Dataset entries:
******************************
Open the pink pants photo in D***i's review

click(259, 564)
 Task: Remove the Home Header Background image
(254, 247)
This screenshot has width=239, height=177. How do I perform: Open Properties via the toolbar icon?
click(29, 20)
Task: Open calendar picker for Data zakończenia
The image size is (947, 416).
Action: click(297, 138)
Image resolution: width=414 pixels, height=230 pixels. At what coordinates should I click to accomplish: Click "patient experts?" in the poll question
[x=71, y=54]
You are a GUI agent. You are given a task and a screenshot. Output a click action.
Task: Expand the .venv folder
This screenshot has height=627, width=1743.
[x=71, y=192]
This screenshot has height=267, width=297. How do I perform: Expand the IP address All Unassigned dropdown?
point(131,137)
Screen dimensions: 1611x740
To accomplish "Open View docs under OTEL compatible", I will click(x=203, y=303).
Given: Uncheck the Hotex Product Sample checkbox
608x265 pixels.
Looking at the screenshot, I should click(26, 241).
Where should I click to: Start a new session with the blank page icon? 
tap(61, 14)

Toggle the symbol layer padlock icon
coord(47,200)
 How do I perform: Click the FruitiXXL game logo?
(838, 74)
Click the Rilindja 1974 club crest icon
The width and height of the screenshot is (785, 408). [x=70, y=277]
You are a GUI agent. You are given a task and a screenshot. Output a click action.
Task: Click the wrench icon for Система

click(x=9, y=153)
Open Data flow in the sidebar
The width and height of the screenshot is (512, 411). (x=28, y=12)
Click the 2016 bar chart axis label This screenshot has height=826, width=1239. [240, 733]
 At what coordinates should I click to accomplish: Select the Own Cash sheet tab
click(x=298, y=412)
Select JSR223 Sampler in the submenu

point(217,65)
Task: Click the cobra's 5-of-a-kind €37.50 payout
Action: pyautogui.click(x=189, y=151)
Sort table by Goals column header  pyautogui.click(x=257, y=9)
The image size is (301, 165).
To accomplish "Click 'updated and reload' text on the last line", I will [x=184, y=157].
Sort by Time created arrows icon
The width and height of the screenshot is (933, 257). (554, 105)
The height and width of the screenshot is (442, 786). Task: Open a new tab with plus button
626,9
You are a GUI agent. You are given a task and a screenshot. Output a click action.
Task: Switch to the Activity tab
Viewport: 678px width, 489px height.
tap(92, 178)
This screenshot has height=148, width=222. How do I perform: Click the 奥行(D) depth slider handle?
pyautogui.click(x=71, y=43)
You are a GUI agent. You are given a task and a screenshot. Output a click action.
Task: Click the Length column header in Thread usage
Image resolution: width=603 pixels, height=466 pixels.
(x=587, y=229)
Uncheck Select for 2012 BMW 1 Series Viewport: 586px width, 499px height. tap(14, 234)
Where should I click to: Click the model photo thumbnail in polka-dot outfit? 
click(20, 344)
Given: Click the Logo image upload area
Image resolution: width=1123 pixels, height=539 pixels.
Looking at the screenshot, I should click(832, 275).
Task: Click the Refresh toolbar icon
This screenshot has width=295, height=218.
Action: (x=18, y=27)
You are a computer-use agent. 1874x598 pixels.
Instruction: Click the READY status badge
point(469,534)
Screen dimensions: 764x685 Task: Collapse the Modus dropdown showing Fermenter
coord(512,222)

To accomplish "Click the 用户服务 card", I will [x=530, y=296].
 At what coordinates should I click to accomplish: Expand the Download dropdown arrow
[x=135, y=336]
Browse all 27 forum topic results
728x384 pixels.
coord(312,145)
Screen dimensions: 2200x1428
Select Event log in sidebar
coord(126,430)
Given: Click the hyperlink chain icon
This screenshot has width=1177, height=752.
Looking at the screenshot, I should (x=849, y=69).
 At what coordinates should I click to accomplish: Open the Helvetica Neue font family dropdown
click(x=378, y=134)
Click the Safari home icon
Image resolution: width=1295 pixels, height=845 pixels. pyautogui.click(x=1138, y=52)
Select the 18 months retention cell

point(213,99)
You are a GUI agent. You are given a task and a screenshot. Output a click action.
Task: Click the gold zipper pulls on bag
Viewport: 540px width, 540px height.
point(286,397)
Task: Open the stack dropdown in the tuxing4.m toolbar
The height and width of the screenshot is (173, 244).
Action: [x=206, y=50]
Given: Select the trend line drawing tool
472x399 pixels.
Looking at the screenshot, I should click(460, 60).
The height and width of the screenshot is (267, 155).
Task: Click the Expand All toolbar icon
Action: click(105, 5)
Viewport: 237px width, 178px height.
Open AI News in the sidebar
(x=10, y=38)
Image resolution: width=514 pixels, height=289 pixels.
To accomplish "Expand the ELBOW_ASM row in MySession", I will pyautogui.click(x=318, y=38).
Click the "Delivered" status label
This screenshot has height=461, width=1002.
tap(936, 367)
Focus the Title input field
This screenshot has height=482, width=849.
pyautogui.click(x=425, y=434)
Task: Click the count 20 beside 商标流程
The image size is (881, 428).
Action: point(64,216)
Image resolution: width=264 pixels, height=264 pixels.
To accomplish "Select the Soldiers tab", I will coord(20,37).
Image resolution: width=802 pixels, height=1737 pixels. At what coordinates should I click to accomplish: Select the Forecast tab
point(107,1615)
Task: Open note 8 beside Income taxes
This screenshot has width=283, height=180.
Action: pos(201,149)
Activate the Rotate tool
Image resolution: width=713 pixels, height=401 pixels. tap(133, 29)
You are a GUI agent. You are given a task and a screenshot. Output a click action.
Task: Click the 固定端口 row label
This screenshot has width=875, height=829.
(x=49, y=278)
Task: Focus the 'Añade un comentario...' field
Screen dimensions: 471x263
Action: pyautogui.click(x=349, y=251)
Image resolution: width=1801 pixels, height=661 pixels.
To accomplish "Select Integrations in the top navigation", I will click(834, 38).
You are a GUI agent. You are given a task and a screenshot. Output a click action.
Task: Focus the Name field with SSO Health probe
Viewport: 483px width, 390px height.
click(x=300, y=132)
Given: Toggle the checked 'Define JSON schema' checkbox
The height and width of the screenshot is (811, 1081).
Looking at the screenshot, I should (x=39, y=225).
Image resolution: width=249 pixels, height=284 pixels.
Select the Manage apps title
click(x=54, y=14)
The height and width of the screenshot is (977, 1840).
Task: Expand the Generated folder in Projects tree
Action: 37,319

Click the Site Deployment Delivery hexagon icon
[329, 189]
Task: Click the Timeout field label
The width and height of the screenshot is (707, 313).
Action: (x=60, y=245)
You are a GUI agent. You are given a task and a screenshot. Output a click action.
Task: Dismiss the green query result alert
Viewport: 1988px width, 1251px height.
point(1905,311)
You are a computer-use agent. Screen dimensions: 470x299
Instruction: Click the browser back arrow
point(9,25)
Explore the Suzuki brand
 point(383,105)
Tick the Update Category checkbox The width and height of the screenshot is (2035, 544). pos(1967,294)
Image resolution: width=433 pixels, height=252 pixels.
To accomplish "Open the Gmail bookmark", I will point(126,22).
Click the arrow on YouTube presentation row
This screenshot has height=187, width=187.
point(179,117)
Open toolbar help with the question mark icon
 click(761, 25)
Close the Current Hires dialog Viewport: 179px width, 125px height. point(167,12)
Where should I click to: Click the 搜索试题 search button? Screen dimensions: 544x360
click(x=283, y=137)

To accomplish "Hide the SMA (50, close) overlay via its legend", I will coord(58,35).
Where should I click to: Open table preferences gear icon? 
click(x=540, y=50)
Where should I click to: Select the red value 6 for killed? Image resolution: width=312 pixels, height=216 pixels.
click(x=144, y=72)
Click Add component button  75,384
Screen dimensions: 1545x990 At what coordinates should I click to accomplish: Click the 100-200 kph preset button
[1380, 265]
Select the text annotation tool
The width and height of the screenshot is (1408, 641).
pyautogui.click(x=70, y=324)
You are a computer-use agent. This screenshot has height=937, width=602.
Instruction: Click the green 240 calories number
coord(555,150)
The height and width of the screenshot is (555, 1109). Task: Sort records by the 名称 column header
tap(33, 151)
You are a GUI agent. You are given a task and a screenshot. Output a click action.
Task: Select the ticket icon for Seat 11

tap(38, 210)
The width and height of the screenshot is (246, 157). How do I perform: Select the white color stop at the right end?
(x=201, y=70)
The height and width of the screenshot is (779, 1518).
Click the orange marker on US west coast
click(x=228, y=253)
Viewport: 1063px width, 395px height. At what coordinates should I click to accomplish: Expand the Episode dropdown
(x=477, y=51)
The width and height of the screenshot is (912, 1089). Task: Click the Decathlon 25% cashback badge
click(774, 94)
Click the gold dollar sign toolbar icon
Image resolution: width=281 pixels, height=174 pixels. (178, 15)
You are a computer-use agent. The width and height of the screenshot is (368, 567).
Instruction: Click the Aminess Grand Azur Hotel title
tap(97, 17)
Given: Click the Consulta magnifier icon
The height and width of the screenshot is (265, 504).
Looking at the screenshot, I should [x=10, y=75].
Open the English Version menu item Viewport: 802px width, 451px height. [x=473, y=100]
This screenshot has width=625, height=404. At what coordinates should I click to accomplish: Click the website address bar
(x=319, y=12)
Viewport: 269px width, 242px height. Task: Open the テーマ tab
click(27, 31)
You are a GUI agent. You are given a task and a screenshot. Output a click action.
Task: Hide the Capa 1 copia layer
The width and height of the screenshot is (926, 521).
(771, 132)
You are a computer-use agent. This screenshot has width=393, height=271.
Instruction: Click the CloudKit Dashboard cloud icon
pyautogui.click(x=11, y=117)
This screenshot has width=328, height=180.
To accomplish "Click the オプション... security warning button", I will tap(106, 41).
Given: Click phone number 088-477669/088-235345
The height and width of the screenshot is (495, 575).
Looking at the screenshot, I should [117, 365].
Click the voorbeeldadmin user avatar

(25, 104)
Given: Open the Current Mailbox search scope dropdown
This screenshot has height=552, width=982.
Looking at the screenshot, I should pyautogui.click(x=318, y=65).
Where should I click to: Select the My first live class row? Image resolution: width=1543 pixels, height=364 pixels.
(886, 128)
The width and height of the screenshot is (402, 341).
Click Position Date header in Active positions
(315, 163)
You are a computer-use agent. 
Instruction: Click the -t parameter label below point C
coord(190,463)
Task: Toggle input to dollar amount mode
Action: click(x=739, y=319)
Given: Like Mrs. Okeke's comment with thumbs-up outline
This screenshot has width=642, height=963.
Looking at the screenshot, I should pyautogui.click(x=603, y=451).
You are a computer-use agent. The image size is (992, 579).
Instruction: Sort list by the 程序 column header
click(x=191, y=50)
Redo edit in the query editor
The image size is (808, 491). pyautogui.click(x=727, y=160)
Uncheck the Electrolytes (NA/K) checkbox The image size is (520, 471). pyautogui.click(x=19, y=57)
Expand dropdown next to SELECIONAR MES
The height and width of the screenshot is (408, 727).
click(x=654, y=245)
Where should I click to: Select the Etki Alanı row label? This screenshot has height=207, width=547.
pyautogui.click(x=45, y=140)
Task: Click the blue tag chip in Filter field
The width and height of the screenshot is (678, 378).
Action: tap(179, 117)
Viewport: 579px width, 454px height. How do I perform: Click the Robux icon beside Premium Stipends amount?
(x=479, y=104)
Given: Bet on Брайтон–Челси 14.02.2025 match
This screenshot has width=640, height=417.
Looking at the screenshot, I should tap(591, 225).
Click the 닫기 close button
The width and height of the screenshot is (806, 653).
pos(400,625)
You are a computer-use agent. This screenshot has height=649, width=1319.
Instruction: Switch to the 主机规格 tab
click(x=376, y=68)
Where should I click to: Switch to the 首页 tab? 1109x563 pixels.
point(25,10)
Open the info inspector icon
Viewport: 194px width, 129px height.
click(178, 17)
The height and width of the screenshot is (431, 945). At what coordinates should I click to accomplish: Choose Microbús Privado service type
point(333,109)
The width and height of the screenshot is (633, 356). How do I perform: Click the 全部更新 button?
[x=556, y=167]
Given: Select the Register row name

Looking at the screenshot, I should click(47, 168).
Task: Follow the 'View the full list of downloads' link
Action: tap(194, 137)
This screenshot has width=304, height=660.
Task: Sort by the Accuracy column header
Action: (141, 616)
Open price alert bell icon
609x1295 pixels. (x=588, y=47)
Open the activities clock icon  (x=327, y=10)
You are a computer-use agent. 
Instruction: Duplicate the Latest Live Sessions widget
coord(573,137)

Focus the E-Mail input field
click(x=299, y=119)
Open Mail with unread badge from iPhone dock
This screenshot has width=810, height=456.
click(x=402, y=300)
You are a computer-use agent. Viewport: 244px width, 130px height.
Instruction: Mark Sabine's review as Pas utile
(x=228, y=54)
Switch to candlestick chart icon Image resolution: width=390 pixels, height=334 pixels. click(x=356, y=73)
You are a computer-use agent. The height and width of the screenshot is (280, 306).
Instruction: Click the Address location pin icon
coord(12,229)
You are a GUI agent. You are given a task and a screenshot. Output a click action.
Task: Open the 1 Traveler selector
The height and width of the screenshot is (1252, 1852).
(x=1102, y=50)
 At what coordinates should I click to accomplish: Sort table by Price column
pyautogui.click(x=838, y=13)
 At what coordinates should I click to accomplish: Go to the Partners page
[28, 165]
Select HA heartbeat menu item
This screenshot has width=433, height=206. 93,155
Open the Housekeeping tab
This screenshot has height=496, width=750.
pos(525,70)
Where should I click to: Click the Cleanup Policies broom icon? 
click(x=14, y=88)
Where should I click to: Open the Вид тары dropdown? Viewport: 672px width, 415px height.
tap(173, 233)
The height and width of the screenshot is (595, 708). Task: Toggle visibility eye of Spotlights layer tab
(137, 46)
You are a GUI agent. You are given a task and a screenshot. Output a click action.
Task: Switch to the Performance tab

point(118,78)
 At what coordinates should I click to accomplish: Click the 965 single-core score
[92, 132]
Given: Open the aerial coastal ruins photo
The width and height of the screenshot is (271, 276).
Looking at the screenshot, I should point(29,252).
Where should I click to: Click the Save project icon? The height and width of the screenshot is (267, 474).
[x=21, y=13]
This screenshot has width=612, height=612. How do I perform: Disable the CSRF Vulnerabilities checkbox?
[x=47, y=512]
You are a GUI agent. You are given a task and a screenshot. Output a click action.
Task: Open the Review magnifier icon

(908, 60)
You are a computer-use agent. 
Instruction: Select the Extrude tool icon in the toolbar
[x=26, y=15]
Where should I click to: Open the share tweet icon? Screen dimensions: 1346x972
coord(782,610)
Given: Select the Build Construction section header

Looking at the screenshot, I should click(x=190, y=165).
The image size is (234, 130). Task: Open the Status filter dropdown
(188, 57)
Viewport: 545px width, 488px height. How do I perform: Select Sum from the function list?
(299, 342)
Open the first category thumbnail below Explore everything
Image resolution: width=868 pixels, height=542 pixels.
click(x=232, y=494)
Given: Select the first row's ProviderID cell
******************************
## Work instruction
Please copy out each line of the data in which the word "text" occurs.

## Solution to this exercise
To accomplish "Click 'updated and reload' text on the last line", I will [x=184, y=157].
Select the text annotation tool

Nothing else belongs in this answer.